*** Data to use ***

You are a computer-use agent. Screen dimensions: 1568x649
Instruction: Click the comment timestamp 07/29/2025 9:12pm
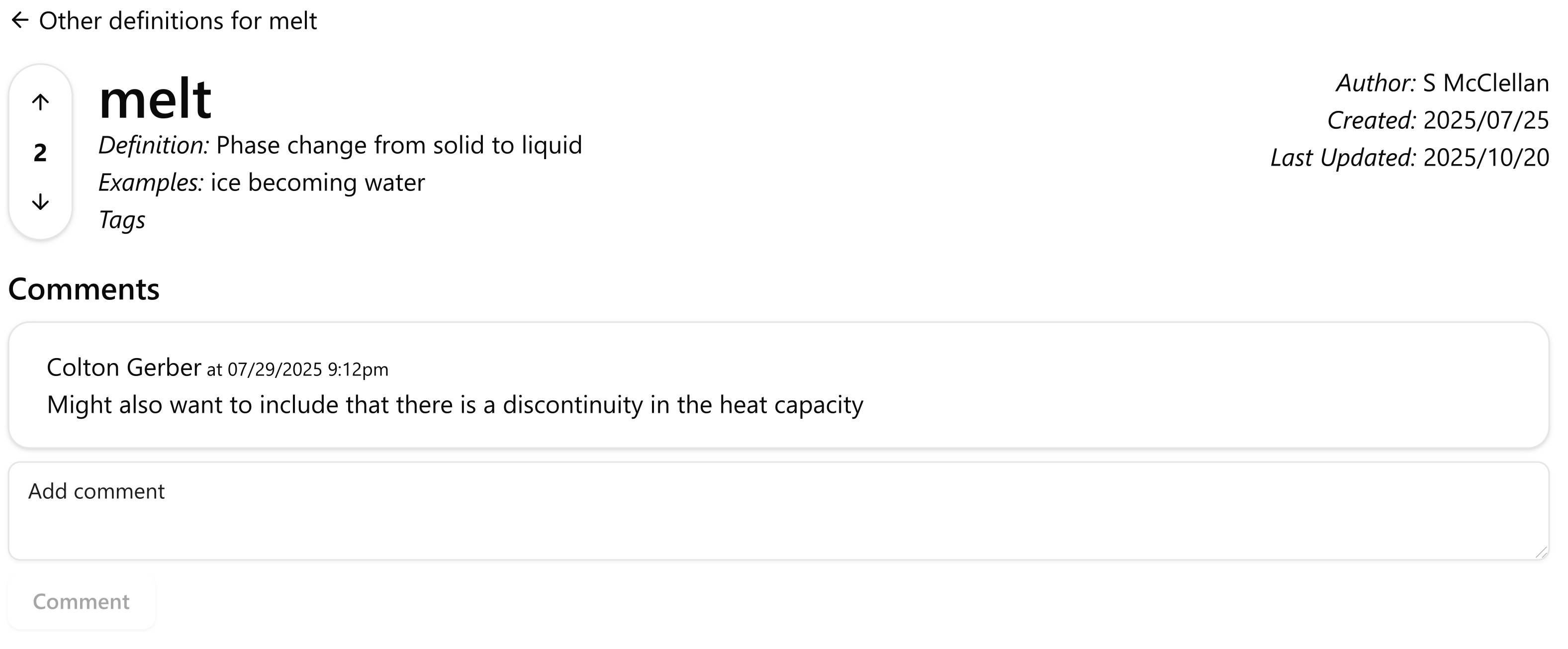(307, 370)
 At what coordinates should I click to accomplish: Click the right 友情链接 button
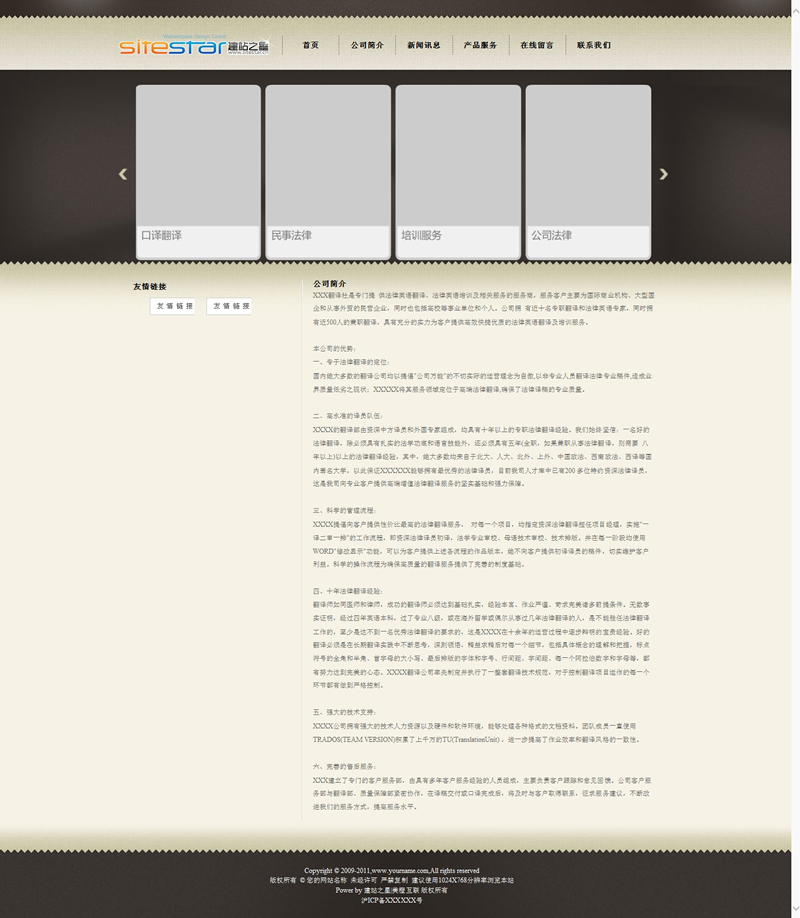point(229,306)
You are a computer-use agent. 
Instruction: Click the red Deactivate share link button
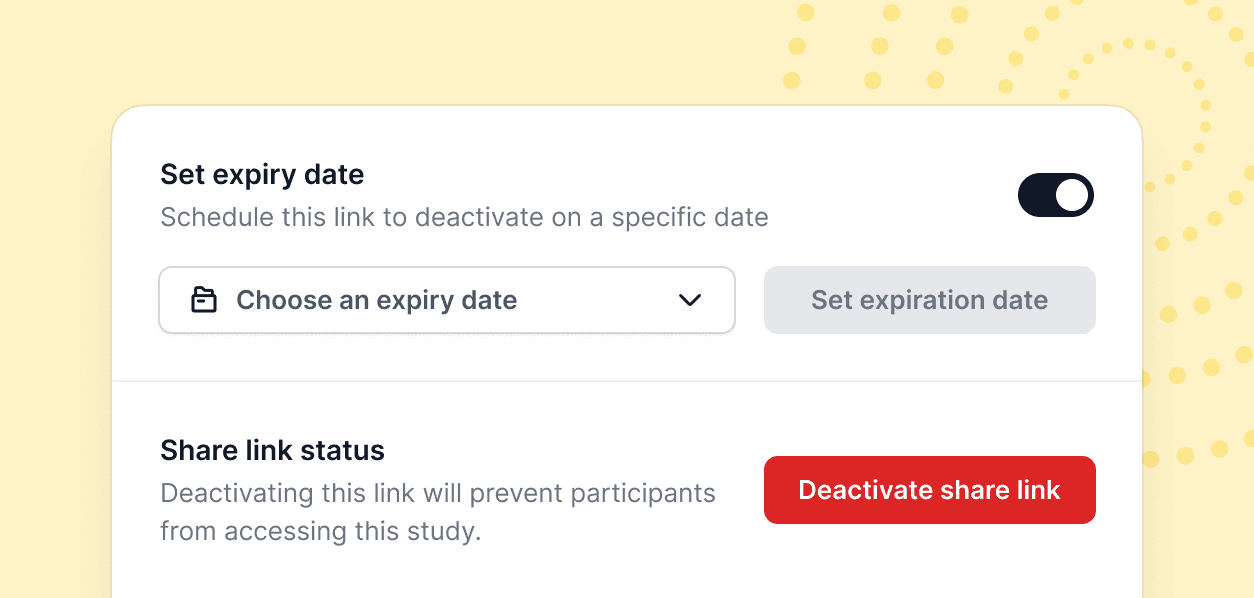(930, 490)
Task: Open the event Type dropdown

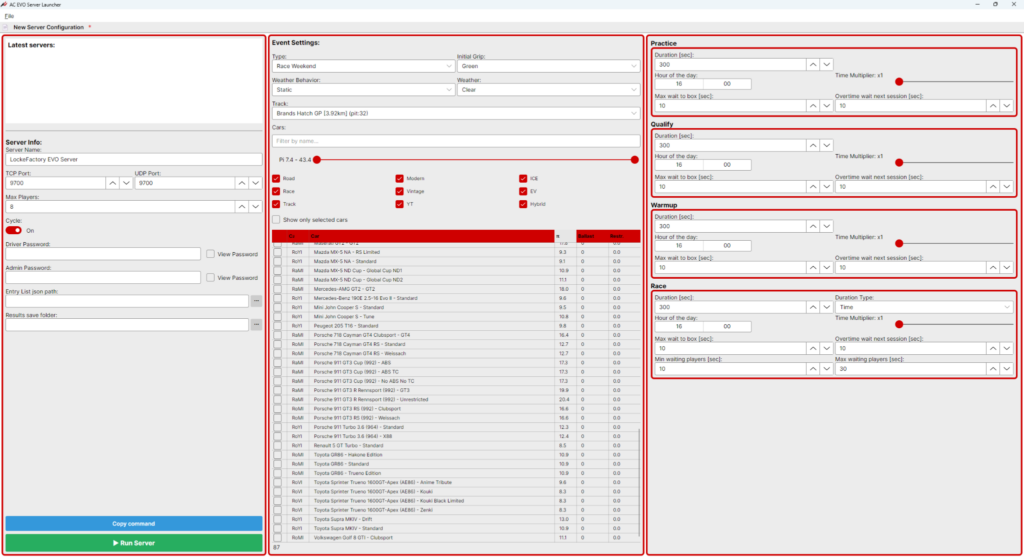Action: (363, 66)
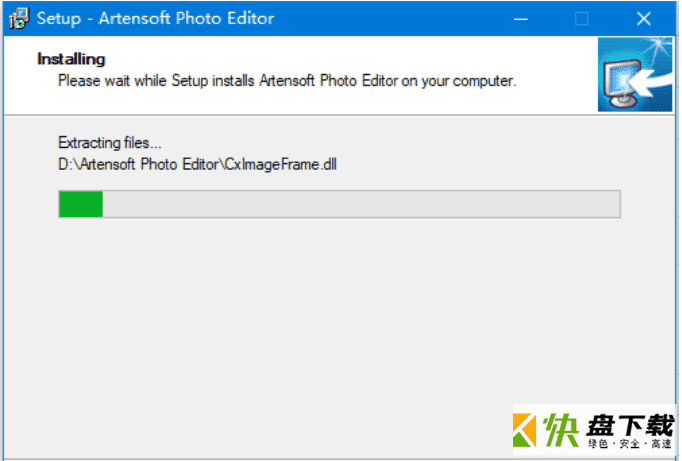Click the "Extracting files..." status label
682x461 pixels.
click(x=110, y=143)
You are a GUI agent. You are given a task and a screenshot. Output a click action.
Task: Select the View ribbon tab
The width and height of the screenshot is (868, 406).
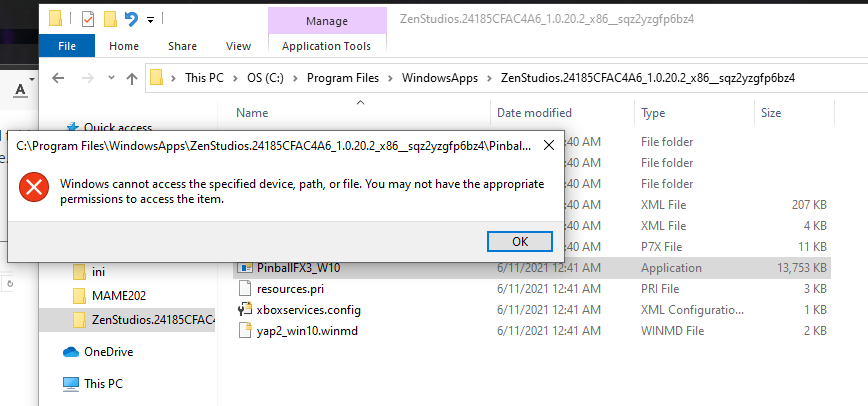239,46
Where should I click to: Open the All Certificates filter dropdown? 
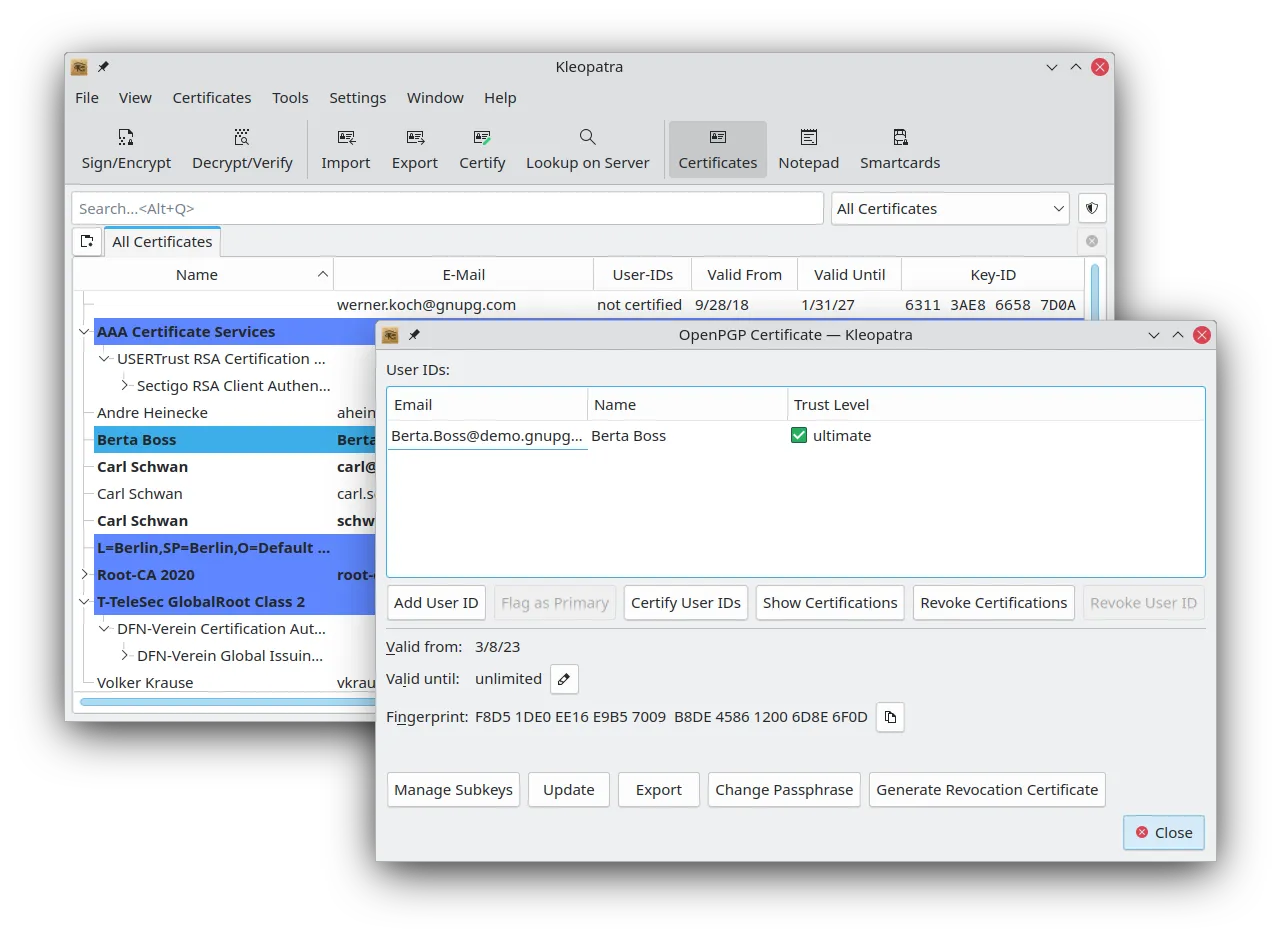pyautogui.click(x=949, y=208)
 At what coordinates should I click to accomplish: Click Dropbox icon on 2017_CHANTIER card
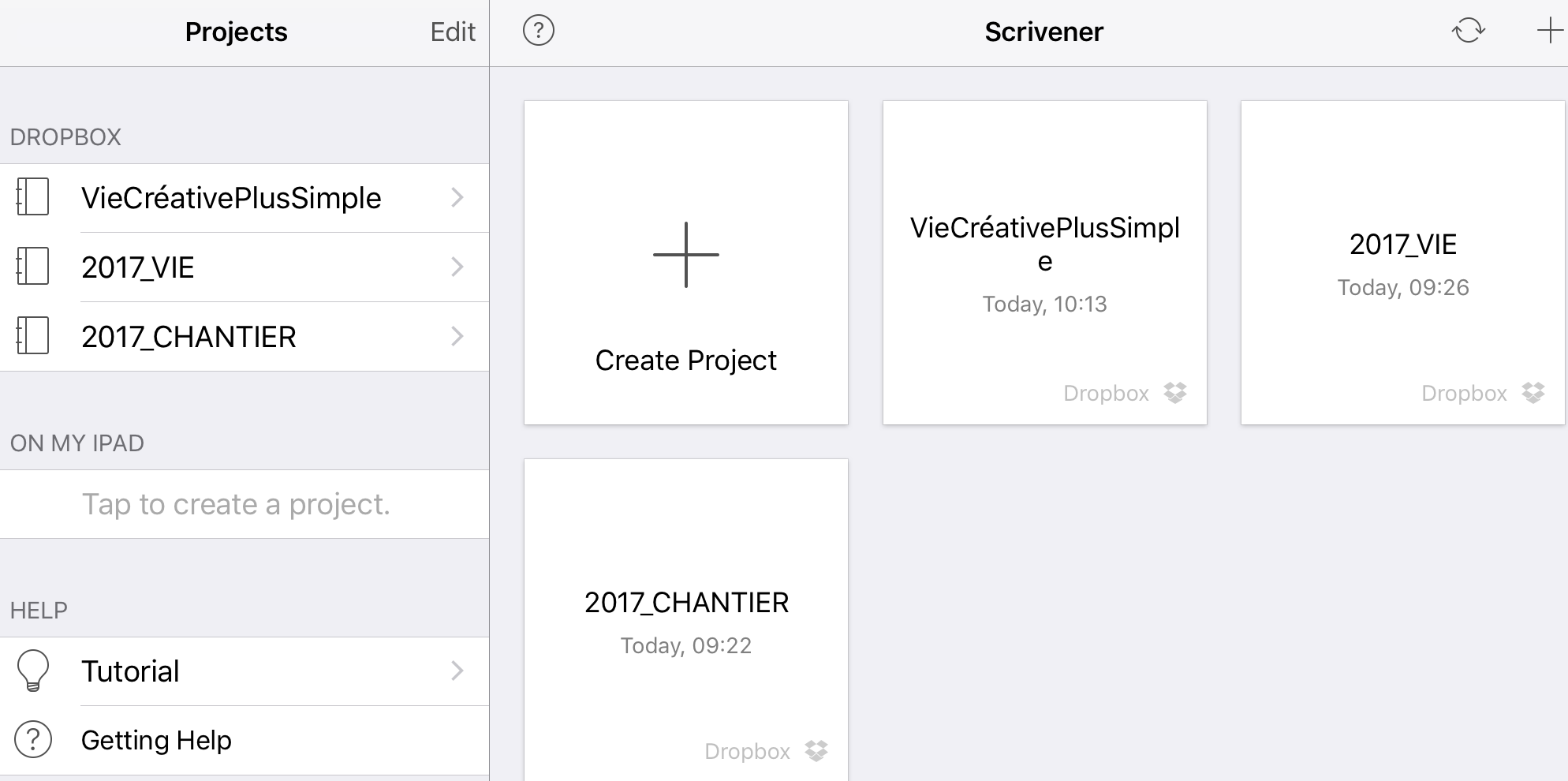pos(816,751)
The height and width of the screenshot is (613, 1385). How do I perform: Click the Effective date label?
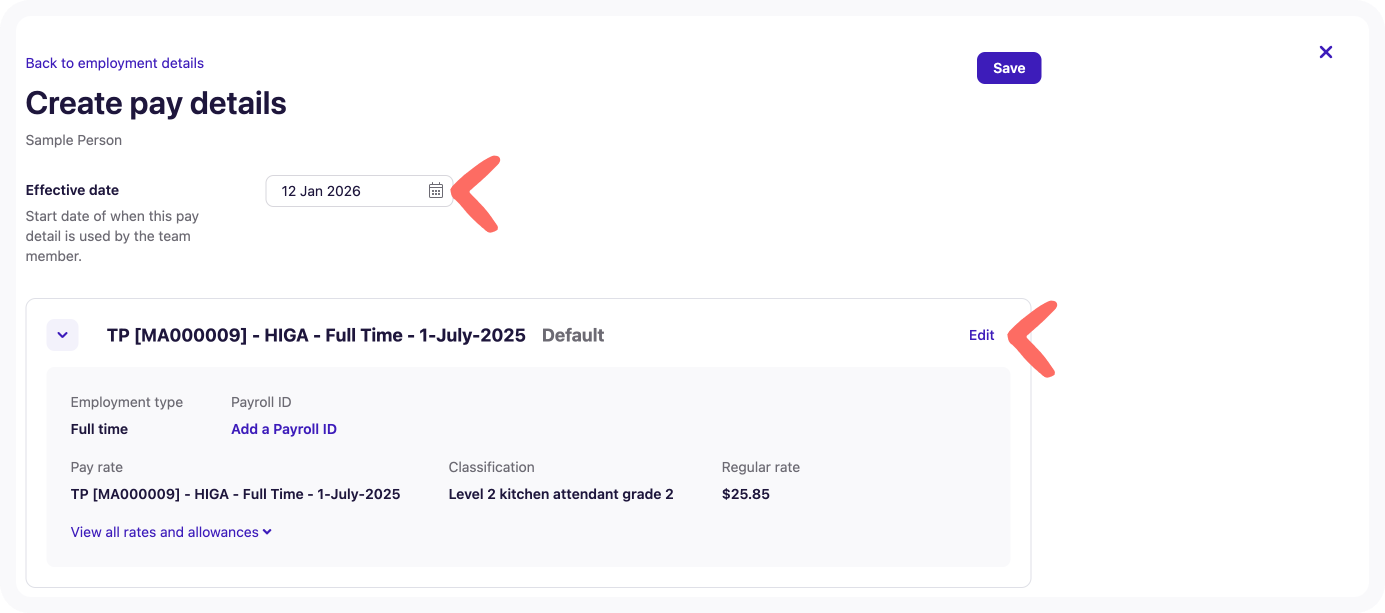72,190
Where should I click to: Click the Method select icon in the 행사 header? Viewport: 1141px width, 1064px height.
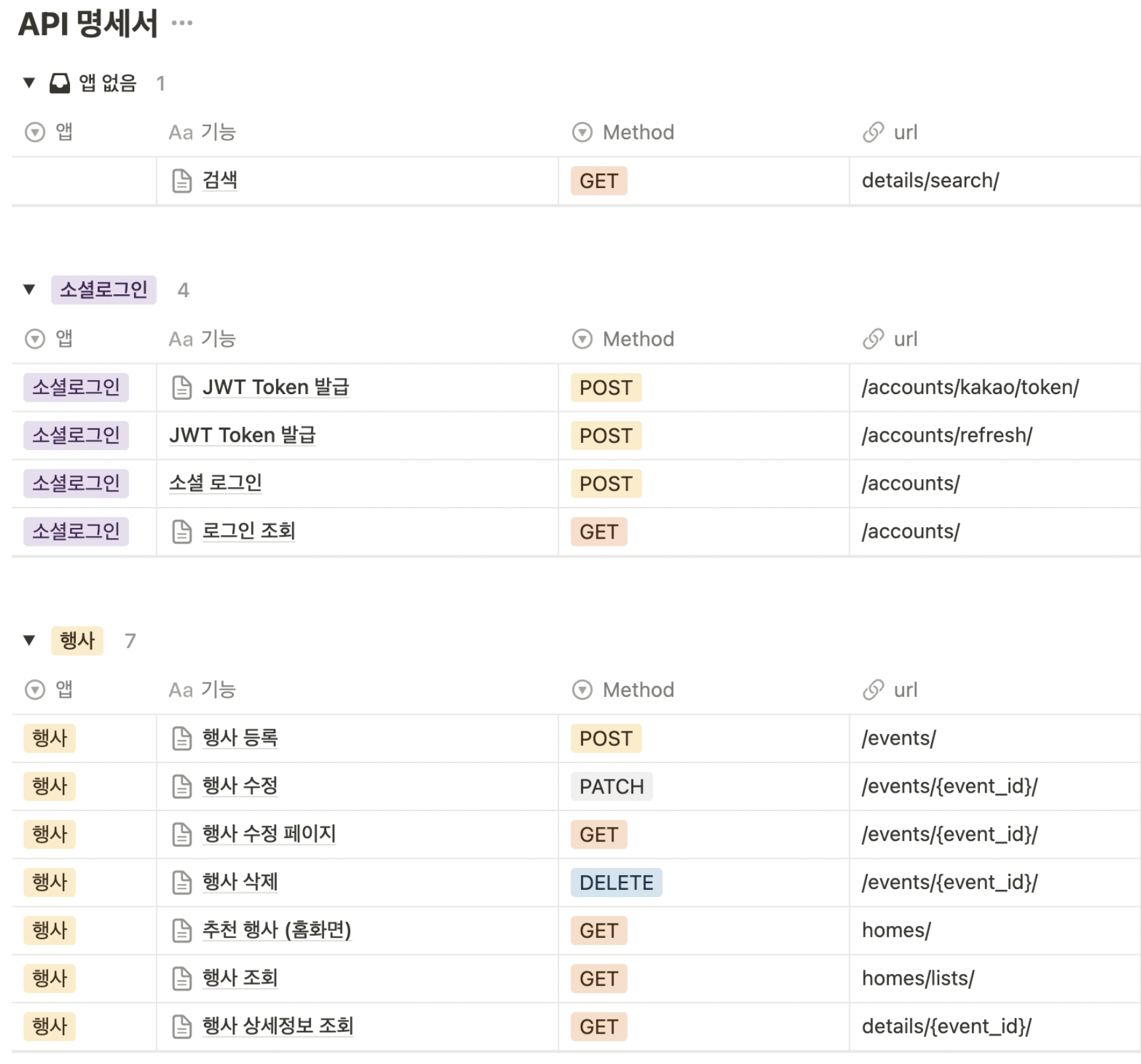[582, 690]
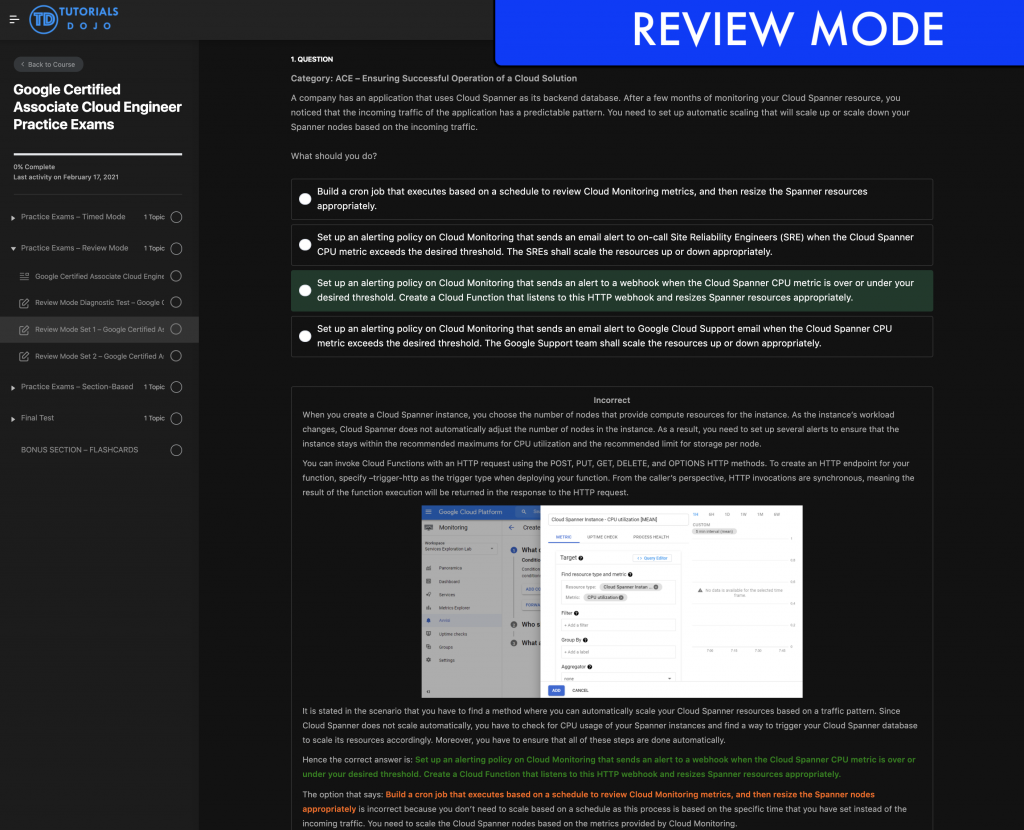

*** End of Data to use ***

Required work: Reproduce exactly, and only, the lines from the one containing "Instruction: Click the red" through the last line of the records above, both included, leaving out any pictures.

Output of the task:
Instruction: Click the red Deactivate share link button
(930, 490)
Task: Open the event Type dropdown

Action: (363, 66)
Click the "Extracting files..." status label
682x461 pixels.
click(x=110, y=143)
You are a GUI agent. You are given a task and a screenshot. Output a click action.
Task: Select the View ribbon tab
The width and height of the screenshot is (868, 406).
239,46
Where should I click to: Open the All Certificates filter dropdown? 
pyautogui.click(x=949, y=208)
 At what coordinates should I click to accomplish: Click Dropbox icon on 2017_CHANTIER card
pos(816,751)
The height and width of the screenshot is (613, 1385). How do I perform: Click the Effective date label?
72,190
Where should I click to: Click the Method select icon in the 행사 header? Viewport: 1141px width, 1064px height.
[582, 690]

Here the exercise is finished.